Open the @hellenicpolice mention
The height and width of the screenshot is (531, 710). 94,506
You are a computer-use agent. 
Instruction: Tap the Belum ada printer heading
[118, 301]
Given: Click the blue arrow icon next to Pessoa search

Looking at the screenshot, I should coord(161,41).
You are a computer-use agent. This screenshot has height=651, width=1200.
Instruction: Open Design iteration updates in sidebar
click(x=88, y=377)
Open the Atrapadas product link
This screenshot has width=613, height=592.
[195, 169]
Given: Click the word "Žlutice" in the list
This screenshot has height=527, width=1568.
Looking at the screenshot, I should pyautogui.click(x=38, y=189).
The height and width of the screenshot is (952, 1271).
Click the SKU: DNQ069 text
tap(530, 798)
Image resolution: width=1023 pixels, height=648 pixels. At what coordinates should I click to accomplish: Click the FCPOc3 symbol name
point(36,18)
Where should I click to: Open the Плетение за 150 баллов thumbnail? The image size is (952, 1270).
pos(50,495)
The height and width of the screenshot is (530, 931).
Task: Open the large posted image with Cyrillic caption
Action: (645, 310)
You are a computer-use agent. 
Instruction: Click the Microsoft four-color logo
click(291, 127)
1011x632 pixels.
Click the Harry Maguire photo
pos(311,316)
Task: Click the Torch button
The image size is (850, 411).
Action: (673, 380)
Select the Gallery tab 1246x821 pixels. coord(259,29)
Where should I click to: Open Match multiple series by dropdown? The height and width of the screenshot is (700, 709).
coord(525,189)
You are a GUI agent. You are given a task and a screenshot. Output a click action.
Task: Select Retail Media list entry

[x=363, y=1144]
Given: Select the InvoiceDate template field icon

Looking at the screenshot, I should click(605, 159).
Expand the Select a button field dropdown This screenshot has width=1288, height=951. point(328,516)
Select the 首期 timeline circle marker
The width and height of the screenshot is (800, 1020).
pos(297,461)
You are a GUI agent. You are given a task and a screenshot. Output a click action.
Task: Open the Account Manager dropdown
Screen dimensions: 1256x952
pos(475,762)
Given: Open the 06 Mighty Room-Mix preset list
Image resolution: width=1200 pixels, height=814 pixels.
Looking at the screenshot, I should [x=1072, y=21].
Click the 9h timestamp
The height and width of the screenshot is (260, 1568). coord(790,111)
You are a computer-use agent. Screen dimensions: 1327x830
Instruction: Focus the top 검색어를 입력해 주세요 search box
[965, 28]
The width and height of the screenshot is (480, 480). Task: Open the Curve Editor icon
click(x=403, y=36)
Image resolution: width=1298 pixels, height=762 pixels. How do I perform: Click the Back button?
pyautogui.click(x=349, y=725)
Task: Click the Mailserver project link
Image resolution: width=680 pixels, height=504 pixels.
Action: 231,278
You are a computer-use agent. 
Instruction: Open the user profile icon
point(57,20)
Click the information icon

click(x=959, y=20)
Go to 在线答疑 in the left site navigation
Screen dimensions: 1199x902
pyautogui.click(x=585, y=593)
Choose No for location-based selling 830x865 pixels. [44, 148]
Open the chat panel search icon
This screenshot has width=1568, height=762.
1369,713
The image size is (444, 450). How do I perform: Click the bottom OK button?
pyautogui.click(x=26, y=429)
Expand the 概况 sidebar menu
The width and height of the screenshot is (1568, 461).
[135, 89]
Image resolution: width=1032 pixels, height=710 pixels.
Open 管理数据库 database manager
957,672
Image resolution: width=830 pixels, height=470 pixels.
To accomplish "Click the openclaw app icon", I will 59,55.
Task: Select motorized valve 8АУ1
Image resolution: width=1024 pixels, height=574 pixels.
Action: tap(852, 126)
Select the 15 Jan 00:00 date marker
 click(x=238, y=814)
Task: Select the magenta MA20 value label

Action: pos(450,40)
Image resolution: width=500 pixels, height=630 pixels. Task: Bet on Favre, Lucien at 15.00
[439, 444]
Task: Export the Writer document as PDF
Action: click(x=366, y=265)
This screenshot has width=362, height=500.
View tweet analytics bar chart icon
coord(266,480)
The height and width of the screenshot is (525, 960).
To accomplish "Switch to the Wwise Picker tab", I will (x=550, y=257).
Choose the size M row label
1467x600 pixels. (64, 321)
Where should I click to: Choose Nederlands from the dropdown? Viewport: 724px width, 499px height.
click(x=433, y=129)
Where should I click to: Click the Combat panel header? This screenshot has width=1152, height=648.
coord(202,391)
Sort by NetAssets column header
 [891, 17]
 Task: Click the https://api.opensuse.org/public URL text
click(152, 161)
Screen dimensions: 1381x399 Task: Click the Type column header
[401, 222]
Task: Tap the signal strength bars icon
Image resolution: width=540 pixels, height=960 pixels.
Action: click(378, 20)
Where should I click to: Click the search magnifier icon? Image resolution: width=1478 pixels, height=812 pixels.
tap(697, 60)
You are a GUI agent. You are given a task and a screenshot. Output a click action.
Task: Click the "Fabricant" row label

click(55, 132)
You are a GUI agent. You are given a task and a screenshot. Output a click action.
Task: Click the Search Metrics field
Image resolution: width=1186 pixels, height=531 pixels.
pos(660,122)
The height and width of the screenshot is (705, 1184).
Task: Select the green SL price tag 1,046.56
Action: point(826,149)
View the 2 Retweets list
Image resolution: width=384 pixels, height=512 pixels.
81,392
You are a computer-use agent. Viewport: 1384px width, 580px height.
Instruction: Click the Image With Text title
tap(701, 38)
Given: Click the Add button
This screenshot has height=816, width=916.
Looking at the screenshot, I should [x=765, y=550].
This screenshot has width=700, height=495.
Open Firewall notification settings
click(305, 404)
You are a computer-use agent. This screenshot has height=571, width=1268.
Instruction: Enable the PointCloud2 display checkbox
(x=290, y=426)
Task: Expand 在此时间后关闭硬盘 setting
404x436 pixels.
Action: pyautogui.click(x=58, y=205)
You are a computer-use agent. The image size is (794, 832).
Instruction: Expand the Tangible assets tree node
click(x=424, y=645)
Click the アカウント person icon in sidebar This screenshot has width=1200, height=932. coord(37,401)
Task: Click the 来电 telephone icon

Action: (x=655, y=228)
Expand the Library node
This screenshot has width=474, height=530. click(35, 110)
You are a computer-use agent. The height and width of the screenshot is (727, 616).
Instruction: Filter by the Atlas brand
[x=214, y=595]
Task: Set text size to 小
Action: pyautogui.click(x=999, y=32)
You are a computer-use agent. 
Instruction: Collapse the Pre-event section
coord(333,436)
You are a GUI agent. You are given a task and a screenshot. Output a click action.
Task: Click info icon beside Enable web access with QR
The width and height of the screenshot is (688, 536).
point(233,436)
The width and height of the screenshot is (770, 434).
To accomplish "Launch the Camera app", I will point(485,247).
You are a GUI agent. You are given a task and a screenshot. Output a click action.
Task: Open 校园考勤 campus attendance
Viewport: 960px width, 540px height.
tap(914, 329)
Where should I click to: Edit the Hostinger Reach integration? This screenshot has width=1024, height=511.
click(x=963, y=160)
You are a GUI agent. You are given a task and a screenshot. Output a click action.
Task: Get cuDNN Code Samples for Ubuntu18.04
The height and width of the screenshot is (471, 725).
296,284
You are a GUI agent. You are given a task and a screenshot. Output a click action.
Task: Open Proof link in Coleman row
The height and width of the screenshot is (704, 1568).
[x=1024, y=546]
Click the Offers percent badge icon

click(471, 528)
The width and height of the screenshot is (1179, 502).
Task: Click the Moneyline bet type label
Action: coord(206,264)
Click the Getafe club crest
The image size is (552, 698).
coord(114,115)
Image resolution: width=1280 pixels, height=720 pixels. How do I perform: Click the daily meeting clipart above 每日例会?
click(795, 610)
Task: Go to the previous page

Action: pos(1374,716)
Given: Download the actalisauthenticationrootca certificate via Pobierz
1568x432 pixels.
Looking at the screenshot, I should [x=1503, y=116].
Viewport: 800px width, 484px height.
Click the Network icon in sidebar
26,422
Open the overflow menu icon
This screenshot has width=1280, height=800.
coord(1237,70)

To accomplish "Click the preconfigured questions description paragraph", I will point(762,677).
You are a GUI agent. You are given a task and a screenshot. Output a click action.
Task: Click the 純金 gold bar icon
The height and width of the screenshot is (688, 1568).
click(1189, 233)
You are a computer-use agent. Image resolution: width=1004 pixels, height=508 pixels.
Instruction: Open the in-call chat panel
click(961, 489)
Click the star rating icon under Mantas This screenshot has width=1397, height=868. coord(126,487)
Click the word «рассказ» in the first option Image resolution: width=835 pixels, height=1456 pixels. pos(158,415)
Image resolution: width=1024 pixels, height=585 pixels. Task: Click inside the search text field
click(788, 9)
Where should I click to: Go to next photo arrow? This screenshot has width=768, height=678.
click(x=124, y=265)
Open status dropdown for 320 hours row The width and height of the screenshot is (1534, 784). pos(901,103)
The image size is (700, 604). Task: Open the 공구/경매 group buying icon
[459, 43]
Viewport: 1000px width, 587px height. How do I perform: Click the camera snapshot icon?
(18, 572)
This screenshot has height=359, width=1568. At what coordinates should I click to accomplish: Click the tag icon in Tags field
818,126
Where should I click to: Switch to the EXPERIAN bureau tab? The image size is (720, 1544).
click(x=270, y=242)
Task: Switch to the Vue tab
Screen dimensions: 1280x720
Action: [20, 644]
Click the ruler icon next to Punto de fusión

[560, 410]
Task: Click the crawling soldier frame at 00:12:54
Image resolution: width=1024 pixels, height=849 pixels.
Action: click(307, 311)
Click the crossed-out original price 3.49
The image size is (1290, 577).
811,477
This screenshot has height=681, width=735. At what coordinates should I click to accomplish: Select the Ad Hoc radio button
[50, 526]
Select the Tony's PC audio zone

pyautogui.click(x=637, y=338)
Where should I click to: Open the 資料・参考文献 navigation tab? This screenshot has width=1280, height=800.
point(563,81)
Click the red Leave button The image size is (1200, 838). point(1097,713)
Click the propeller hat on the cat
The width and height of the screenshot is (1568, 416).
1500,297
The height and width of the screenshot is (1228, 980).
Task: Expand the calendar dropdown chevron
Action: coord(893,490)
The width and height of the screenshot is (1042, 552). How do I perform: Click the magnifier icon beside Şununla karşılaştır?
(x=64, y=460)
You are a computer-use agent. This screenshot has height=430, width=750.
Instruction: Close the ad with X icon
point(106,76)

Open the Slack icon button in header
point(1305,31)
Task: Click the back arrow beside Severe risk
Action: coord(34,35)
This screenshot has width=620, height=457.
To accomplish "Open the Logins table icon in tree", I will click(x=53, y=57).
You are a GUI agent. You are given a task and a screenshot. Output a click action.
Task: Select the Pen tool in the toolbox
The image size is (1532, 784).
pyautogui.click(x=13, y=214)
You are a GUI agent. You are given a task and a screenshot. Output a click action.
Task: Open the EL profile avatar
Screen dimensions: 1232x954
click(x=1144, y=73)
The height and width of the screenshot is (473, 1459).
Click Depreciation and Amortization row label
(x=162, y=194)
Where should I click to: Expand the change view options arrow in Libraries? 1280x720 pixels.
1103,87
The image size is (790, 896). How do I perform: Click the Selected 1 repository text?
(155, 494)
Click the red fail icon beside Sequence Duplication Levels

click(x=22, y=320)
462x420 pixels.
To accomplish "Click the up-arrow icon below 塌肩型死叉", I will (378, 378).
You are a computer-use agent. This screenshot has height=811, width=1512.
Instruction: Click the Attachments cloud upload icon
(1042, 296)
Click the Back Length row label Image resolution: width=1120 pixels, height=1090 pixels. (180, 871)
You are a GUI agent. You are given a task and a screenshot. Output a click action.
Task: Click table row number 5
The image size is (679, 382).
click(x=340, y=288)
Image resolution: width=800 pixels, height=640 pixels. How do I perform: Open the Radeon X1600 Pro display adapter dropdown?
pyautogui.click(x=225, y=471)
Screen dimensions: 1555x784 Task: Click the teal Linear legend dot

## DIRECTIONS
Go over the listing above and copy out each line that includes "table".

## REPLY
To accomplish "Open the Logins table icon in tree", I will click(x=53, y=57).
Task: Click table row number 5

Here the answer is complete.